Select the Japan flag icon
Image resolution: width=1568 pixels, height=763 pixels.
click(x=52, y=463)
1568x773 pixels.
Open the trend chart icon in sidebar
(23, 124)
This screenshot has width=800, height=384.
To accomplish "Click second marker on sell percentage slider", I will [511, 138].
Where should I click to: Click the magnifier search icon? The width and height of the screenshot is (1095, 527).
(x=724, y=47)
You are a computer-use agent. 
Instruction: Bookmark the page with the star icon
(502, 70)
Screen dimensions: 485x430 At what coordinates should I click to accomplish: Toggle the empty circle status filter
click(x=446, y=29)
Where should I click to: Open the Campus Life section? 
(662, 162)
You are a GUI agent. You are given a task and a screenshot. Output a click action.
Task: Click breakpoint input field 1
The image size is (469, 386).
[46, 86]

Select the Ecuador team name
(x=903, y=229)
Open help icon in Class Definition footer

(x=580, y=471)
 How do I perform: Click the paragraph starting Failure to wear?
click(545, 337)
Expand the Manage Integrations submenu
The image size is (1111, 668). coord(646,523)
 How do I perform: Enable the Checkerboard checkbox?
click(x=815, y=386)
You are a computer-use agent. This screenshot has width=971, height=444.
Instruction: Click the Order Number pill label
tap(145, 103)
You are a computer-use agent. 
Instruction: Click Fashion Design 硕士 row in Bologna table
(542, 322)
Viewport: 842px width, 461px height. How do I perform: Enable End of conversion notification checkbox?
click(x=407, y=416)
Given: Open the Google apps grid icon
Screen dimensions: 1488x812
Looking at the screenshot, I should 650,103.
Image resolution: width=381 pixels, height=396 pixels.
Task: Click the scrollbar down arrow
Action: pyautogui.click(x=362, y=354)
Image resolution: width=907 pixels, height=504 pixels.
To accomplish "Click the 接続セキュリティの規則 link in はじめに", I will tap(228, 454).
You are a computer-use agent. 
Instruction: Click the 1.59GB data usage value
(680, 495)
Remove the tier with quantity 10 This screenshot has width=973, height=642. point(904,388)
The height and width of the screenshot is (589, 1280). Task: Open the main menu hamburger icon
##############################
Problem to work on: Now copy each line of the entries that mentions "will".

Solution for this exercise:
To accomplish "Click second marker on sell percentage slider", I will [511, 138].
To accomplish "Click the 接続セキュリティの規則 link in はじめに", I will tap(228, 454).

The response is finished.